Given instruction → Please copy the data word for word, from the line with "Given: Select the Barrel_Jack_Switch J2" up to and including the line with "[x=20, y=79]".

====================

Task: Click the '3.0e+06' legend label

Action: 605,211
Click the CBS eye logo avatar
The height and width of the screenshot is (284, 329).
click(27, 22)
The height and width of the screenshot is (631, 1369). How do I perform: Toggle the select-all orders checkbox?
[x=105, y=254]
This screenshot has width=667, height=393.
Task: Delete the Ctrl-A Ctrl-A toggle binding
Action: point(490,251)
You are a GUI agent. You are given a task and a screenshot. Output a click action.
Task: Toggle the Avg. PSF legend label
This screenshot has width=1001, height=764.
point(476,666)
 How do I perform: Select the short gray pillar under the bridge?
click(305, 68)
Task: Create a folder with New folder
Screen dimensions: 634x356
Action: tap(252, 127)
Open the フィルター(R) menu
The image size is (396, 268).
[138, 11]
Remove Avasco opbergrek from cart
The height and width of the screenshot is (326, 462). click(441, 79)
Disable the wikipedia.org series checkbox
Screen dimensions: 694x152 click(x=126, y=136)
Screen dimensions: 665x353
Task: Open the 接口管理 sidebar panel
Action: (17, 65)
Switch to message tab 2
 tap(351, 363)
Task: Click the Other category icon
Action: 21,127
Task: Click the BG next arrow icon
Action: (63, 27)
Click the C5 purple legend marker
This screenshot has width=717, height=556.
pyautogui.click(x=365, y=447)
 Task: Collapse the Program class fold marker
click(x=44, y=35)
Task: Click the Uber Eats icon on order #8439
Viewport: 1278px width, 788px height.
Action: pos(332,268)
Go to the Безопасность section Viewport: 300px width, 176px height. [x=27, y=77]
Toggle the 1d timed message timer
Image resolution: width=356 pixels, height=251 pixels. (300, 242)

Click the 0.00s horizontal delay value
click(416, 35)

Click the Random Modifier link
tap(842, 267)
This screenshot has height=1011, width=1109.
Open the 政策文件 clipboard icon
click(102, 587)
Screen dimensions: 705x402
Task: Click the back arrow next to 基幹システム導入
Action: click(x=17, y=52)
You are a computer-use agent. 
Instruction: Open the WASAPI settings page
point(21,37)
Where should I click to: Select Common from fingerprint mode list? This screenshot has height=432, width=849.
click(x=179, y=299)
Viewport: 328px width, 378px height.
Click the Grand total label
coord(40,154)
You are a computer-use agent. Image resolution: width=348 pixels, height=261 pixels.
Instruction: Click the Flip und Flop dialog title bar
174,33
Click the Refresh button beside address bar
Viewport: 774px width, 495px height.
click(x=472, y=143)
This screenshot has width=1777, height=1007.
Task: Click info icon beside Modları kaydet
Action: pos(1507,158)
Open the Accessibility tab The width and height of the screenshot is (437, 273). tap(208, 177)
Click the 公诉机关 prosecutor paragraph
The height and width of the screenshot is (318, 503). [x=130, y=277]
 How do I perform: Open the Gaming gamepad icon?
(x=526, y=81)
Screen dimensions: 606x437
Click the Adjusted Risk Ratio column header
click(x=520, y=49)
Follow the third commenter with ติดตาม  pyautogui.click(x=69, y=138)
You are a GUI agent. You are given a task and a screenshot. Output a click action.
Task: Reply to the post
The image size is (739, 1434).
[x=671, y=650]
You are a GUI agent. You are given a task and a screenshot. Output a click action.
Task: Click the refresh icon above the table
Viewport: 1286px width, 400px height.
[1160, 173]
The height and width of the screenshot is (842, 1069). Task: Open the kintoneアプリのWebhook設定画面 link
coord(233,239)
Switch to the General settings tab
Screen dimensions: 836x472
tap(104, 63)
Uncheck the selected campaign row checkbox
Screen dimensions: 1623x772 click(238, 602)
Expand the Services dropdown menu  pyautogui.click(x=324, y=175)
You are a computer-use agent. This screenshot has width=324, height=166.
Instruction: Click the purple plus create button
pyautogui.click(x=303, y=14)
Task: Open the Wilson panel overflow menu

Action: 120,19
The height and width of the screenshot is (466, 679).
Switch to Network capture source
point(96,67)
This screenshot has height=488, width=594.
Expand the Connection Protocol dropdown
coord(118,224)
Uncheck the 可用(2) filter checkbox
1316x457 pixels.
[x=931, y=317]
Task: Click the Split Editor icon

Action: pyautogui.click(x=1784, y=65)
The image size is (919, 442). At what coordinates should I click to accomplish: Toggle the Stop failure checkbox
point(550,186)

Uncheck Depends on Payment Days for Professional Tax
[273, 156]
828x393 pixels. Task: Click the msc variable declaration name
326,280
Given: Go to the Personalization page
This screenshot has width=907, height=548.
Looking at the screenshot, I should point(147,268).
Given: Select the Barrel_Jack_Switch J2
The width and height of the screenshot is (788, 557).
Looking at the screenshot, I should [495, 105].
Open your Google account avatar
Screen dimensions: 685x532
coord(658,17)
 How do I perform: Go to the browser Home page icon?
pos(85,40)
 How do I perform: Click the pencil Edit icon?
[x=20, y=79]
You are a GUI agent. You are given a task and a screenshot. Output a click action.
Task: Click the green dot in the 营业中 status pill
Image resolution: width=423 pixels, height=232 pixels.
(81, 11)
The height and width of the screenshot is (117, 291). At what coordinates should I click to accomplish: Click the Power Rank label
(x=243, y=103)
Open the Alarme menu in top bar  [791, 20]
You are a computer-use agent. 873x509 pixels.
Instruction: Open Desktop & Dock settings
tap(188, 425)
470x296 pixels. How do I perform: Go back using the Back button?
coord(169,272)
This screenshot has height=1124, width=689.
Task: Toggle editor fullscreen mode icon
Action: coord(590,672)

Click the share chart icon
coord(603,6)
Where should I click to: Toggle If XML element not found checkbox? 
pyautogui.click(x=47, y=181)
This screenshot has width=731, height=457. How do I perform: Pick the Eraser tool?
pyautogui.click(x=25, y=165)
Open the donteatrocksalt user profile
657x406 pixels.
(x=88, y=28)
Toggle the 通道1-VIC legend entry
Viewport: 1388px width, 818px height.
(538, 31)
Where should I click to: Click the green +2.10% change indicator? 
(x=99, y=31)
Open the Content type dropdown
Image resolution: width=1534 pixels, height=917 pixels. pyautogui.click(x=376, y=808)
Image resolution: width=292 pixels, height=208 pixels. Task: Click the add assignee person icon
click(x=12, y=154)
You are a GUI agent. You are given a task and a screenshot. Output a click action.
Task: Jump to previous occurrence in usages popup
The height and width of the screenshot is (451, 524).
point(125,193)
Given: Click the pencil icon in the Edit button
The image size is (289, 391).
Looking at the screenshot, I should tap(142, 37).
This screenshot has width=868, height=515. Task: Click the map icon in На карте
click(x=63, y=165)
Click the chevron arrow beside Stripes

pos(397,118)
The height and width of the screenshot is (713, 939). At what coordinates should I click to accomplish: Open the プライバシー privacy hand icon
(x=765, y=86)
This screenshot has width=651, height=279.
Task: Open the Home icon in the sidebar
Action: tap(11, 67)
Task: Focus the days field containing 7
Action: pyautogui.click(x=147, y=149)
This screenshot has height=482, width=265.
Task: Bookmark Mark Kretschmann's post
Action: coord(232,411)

====================

Expected answer →
Given: Select the Barrel_Jack_Switch J2
The width and height of the screenshot is (788, 557).
Looking at the screenshot, I should [495, 105].
Open your Google account avatar
Screen dimensions: 685x532
coord(658,17)
 How do I perform: Go to the browser Home page icon?
pos(85,40)
 How do I perform: Click the pencil Edit icon?
[x=20, y=79]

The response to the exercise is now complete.